Conhecimento limitado sobre direitos femininos
As mulheres do Norte também são as que menos conhecem a legislação brasileira que visa protegê-las em casos de violência doméstica. Cerca de 72% delas afirmam conhecer pouco a Lei Maria da Penha. Amazonas e Pará possuem os piores índices, com 74% de suas populações femininas admitindo desconhecer a lei. Roraima (71%), Rondônia (70%), Amapá (69%), Acre (68%) e Tocantins (65%) também necessitam de intensificação na conscientização sobre o tema.
A falta de conhecimento sobre os mecanismos e serviços de proteção impacta diretamente as mulheres que sofrem violência. Apenas 33% das vítimas na região solicitaram medidas protetivas de urgência. O Amazonas registra o maior número de solicitações (38%), seguido por Tocantins (37%), Rondônia (36%), Amapá (34%), Acre (32%), Roraima (32%) e Pará (29%).
“Do que uma mulher que sofre violência precisa? Acredito que a análise aprofundada da pesquisa traz muitas respostas. Dentre elas, uma chave para libertar essa mulher de relações abusivas é o maior acesso à escuta qualificada e ao apoio psicológico e assistencial na fase inicial da violência, que leve informação, segurança e caminhos para essa mulher”, afirma Maria Teresa Prado, coordenadora do Observatório da Mulher Contra a Violência do Senado Federal.
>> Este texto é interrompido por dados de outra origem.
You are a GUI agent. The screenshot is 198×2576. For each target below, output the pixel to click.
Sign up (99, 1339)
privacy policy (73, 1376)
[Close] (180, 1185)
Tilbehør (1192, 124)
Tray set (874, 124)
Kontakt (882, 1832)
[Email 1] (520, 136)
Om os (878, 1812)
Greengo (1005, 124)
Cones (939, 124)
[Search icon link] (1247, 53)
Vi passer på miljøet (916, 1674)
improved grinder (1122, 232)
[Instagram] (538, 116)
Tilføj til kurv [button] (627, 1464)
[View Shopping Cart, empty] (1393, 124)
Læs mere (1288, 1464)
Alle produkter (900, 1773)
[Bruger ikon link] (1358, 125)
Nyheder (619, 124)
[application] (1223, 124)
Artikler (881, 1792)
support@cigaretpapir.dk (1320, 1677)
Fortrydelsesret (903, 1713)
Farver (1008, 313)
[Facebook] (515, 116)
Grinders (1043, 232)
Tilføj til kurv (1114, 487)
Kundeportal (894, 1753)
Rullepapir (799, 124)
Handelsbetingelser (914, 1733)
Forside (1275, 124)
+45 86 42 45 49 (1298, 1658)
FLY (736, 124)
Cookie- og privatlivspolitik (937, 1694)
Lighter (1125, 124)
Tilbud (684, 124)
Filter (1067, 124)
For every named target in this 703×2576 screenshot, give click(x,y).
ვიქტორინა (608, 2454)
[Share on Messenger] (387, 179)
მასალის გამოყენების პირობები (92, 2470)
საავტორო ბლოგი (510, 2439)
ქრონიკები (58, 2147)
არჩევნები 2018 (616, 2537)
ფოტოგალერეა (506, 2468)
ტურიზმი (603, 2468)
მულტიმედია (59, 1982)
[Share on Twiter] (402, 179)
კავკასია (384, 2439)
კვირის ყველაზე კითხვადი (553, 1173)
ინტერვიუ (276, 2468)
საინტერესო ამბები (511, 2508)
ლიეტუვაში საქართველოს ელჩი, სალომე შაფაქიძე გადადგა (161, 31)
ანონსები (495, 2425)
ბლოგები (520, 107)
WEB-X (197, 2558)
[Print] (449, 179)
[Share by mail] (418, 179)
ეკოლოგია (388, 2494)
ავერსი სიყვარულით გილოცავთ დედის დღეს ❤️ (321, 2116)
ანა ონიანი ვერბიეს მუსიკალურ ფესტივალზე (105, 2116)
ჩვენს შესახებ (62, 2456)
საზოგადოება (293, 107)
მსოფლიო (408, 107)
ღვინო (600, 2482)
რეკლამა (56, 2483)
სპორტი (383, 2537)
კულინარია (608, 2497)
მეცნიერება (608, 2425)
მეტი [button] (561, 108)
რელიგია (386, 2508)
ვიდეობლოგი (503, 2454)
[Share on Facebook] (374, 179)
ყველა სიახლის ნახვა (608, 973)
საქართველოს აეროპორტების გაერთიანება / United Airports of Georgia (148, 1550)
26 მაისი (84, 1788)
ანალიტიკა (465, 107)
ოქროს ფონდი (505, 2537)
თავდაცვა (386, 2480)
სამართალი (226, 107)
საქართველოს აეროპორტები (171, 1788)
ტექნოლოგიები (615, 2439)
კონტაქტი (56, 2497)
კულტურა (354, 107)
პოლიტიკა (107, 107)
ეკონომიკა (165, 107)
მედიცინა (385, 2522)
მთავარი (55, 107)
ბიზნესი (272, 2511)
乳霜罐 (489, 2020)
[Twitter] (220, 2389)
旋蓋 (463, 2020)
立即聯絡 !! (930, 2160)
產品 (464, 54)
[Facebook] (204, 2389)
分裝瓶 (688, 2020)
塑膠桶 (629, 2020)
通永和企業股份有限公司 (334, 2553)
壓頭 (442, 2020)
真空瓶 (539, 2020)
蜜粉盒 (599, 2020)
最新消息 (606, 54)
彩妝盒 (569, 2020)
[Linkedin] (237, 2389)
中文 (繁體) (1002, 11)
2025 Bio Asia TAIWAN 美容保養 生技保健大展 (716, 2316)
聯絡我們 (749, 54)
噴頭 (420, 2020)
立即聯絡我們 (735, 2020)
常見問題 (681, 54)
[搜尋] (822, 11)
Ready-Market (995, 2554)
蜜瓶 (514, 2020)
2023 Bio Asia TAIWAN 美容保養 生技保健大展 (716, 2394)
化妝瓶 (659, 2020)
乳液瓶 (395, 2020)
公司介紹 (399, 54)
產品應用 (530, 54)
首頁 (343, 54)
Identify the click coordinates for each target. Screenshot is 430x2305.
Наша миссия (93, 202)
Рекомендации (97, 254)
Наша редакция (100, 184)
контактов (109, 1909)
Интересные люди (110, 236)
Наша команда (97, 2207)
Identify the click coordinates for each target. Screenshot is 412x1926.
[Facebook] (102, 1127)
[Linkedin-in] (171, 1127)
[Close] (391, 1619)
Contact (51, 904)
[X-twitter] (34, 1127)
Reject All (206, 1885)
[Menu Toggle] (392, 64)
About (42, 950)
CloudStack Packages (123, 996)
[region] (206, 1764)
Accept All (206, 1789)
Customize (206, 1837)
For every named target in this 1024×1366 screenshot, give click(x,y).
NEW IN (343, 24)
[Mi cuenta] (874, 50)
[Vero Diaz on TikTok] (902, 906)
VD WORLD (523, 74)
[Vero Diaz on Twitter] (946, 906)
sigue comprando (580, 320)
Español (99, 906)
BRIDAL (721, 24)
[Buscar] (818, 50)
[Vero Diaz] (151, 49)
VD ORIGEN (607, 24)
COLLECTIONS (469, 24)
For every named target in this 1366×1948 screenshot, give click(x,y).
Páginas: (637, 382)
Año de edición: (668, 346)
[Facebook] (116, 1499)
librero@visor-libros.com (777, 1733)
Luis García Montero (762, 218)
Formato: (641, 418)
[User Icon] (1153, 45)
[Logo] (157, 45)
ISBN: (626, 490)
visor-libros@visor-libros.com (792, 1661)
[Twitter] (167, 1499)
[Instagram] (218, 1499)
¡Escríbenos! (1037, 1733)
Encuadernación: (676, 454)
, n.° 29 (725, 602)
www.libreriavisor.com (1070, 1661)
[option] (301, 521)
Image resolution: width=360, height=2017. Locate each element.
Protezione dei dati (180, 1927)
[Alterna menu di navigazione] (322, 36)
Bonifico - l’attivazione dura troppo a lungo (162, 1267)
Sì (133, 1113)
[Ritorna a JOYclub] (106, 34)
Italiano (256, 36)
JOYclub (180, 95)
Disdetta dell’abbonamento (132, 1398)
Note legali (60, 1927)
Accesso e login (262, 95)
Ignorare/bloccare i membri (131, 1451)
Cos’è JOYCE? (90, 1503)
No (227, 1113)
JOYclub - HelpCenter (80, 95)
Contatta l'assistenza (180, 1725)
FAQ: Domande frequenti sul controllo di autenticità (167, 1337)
Mapa Nacional da Violência de Gênero
Lançado em novembro de 2023, o Mapa Nacional da Violência de Gênero é uma plataforma interativa que reúne dados nacionais e indicadores de violência contra as mulheres no Brasil, incluindo a Pesquisa Nacional de Violência contra as Mulheres. Entre 21 de agosto e 25 de setembro de 2023, 21.787 mulheres de 16 anos ou mais foram entrevistadas por telefone em uma amostra representativa da opinião da população feminina brasileira.
Desde seu lançamento, o Mapa teve duas atualizações (em fevereiro e junho de 2024), foi apresentado internacionalmente na 68ª Comissão sobre o Status da Mulher (CSW) na Organização das Nações Unidas (ONU) e recebeu o prêmio na categoria Impacto Global pelo Qlik Transformation Awards, um dos maiores eventos de arquitetura e visualização de dados do mundo.
“Sem dados não há políticas públicas eficazes e o papel do Mapa Nacional da Violência de Gênero é visibilizar e disponibilizar os dados de violência de gênero em todos os cantos do país. Em um país continental, o território pode trazer diferentes necessidades e perspectivas para as ações e políticas de combate à violência de gênero, e os dados com um recorte local, como os disponíveis nessa nova atualização do Mapa, são fundamentais para isso”, diz Vitória Régia da Silva, Presidente e diretora de conteúdo da Gênero e Número.